--- THE INPUT ---

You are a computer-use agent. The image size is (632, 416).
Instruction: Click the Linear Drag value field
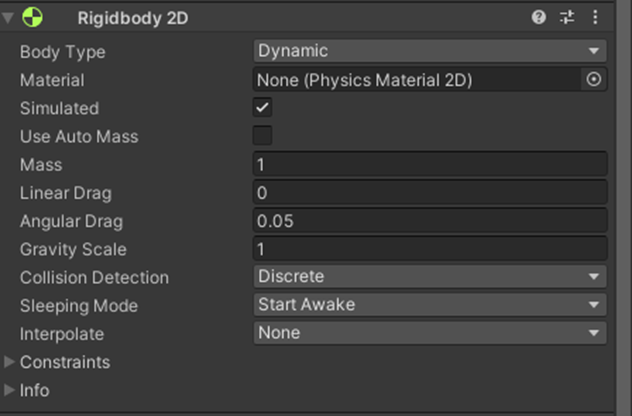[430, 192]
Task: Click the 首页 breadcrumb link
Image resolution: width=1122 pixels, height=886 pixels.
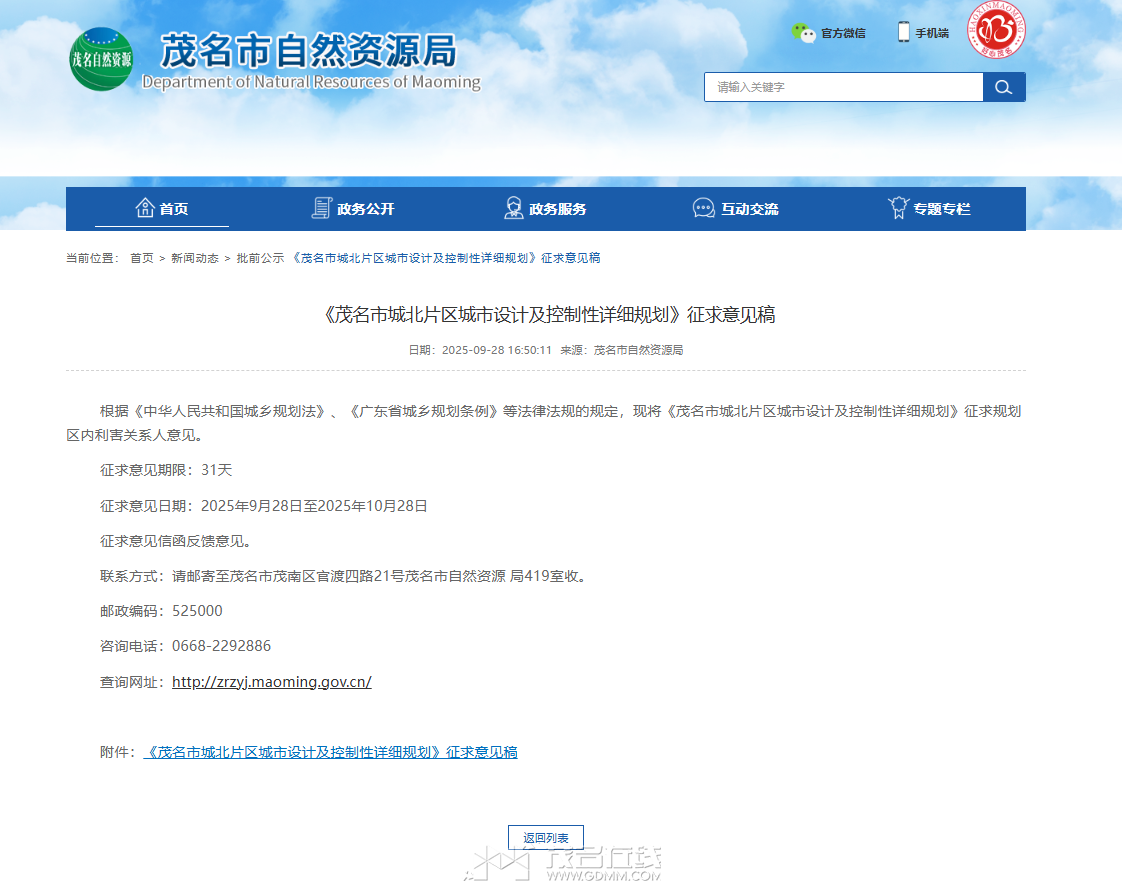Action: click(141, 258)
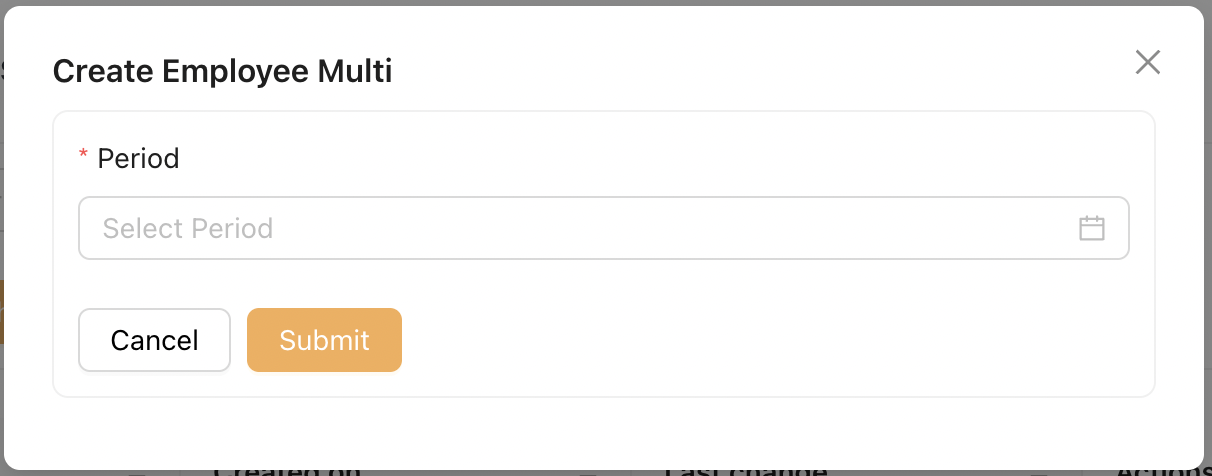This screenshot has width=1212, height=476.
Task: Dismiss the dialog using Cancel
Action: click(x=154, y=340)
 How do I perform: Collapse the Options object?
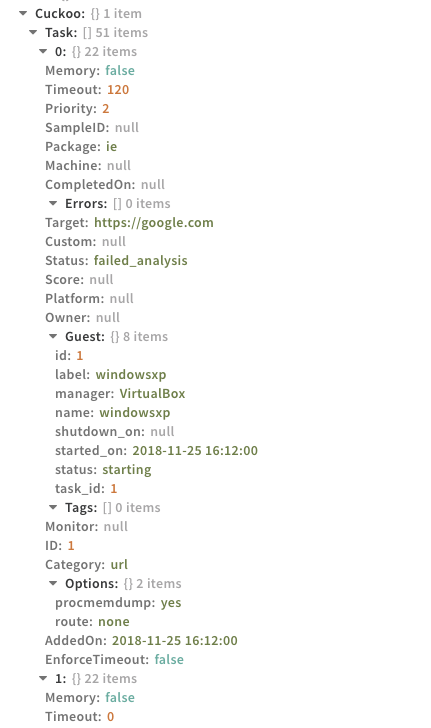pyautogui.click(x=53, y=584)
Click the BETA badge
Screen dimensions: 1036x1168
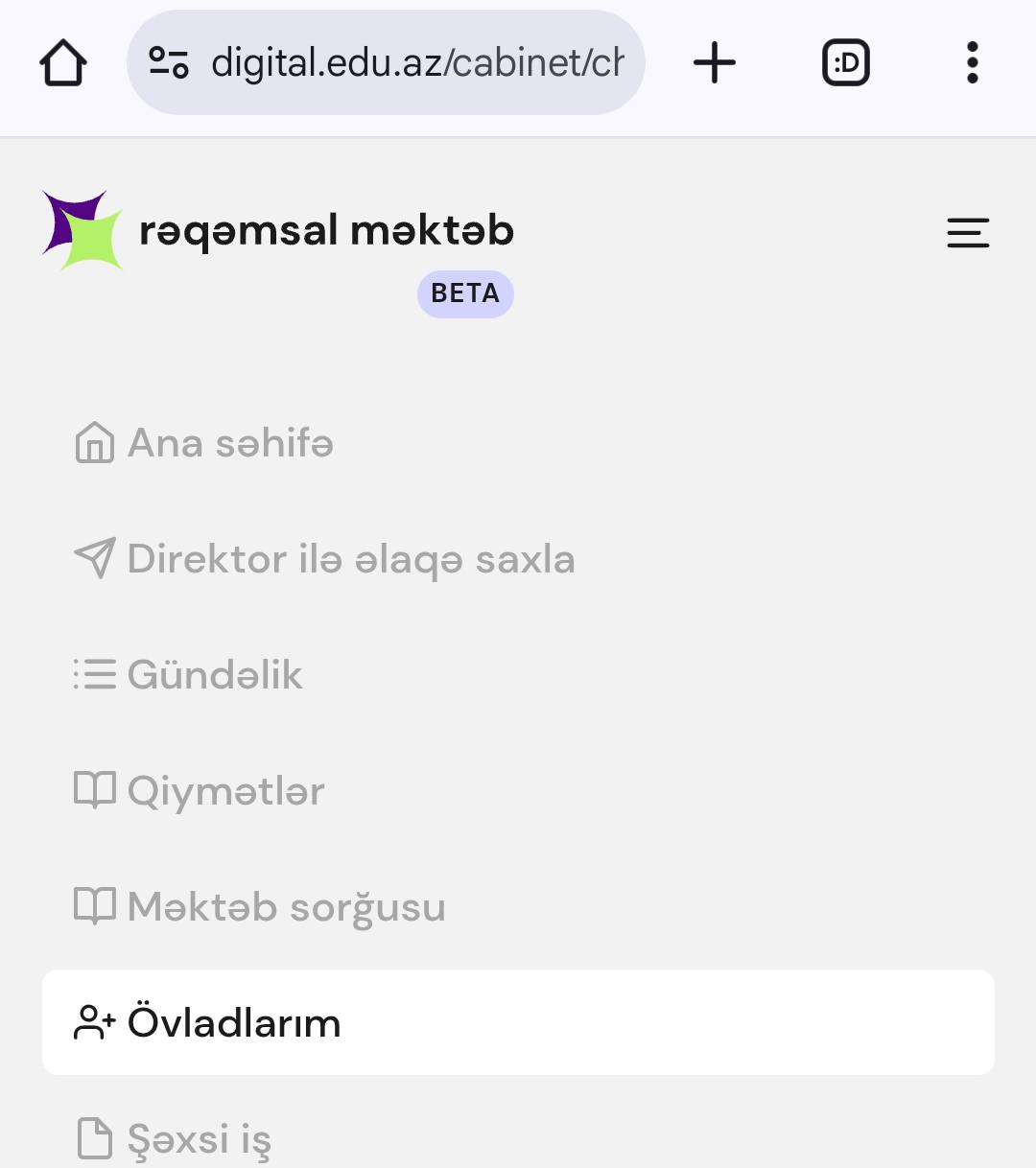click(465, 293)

---

Write out the whole of the data exactly; the pictures stay out.

You are a computer-use agent. The image size is (632, 416).
Instruction: Click the Linear Drag value field
[430, 192]
Task: Click the 首页 breadcrumb link
Image resolution: width=1122 pixels, height=886 pixels.
Action: click(141, 258)
This screenshot has width=1212, height=476.
Task: Dismiss the dialog using Cancel
Action: click(x=154, y=340)
 How do I perform: Collapse the Options object?
pyautogui.click(x=53, y=584)
Click the BETA badge
Screen dimensions: 1036x1168
click(465, 293)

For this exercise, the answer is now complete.